Salariés, attendez-vous à plus de transparence et de bonnes nouvelles sur vos salaires !

Image d'illustration. Entretien de travail ou avec son banquier
Image d'illustration. Entretien de travail ou avec son banquier — ADN

Découvrez comment la transparence des salaires pourrait révolutionner votre vie professionnelle : plusieurs bonnes nouvelles en perspective pour les salariés !

Tl;dr

  • Directive européenne pour plus de transparence salariale dès 2026.
  • Objectif : lutter contre discrimination salariale et réduire écart hommes-femmes.
  • Obligation pour employeurs d’informer candidats sur rémunération proposée.
  • Employés pourront demander informations sur rémunération moyenne et critères d’évolution.

Une transparence salariale bientôt règlementée

À partir de 2026, une directive européenne exigera une plus grande transparence sur les salaires au sein des entreprises. Cette mesure, connue depuis plus d’un an, doit contribuer à lutter contre les discriminations salariales et à réduire l’écart de rémunération entre hommes et femmes, qui était de 12,7% en moyenne en 2022 dans l’Union européenne.

Des informations accessibles aux candidats et aux employés

Selon cette directive, les employeurs seront tenus d’informer les candidats sur la rémunération initiale ou une fourchette de salaires pour les postes à pourvoir. Il leur sera aussi interdit de demander l’historique des rémunérations aux candidats.

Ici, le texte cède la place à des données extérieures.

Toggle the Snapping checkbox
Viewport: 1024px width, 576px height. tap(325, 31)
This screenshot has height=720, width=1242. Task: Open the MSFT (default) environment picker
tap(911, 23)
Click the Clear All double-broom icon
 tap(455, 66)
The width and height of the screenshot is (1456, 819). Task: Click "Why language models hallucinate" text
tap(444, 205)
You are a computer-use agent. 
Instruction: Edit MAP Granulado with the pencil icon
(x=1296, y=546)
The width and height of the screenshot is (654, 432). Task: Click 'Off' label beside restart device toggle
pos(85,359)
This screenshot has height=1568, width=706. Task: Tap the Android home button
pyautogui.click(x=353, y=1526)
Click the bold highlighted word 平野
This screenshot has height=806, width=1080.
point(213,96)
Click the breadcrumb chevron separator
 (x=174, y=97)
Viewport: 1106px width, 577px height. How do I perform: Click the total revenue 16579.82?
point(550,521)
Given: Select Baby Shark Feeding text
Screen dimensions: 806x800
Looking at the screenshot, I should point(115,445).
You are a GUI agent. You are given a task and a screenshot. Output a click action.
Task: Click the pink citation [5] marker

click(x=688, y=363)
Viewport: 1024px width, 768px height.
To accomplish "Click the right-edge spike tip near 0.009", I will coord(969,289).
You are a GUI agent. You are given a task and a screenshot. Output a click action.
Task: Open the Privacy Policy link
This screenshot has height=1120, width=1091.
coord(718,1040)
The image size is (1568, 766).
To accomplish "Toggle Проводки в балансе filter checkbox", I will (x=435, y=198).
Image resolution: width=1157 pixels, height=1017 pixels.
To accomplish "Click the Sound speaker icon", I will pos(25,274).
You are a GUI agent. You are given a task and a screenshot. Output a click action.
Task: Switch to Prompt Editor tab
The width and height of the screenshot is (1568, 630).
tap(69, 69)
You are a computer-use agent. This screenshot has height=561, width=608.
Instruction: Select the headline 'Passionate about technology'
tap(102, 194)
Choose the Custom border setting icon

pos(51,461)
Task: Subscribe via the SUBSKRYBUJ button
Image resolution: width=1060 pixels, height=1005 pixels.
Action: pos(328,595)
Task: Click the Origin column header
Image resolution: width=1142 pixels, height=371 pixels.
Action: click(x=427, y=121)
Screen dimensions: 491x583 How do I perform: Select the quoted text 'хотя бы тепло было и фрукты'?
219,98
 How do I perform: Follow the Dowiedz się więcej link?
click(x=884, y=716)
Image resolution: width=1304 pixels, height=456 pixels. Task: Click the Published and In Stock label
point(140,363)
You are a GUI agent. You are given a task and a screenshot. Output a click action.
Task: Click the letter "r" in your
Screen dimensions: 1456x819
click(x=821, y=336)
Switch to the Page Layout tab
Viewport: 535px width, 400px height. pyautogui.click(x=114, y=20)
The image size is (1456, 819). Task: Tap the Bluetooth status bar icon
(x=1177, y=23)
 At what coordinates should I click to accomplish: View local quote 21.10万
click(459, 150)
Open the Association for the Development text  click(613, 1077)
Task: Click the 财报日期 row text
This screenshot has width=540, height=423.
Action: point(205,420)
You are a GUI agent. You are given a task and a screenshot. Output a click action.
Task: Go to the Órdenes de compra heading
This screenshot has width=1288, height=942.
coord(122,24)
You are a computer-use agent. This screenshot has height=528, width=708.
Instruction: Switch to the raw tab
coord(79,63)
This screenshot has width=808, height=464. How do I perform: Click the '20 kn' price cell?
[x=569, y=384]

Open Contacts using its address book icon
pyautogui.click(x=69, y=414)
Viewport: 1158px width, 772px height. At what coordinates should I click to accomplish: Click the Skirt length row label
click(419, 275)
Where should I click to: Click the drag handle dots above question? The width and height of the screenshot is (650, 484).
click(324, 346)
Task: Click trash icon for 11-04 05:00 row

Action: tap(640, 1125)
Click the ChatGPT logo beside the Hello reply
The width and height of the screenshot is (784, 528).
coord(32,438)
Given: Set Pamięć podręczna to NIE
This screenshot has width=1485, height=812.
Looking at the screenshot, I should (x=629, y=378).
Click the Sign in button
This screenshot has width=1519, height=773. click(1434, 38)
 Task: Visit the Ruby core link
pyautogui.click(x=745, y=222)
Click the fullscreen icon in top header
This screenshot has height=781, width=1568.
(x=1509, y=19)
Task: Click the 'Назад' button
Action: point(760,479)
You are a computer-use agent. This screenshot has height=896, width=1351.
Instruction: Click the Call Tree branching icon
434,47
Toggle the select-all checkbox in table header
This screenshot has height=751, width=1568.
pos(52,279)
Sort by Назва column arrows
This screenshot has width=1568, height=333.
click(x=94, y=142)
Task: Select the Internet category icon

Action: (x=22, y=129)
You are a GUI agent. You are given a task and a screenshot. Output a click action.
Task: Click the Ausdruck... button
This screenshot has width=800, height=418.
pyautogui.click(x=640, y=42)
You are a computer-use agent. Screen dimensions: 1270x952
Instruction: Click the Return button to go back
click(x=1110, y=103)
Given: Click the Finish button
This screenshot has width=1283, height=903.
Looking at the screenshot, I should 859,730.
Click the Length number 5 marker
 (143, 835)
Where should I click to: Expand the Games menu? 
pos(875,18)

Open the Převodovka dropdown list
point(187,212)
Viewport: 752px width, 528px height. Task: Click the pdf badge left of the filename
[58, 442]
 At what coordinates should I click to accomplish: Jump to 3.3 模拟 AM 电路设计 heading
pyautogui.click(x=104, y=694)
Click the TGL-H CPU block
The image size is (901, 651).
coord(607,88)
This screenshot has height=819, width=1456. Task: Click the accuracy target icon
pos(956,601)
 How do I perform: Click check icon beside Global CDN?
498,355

Dans le même esprit, les salariés pourront demander à leur employeur des informations sur les niveaux moyens de rémunération, ventilés par sexe, pour les catégories de travailleurs accomplissant le même travail ou un travail de même valeur. Ils pourront également obtenir des informations sur les critères utilisés pour déterminer la progression de la rémunération et de la carrière.

Obligations et sanctions pour les employeurs

Les entreprises de plus de 250 salariés devront communiquer chaque année l’écart de rémunération entre les femmes et les hommes à l’autorité nationale compétente. Cette obligation s’appliquera tous les trois ans pour les organisations de moins de 250 salariés, tandis que les entreprises de moins de 100 salariés en seront exemptées.

En cas d’écart de rémunération supérieur à 5% non justifié par des critères objectifs et non sexistes, les entreprises devront prendre des mesures correctives. Les travailleurs estimant être victimes de discrimination pourront recevoir une indemnisation.

L’avis de la rédaction

Cette directive représente une avancée significative pour l’égalité des salaires et la transparence dans le monde du travail. Toutefois, son succès dépendra de son application effective par les employeurs. Les défis seront nombreux, mais la récompense – un environnement de travail plus équitable et inclusif – en vaut la peine.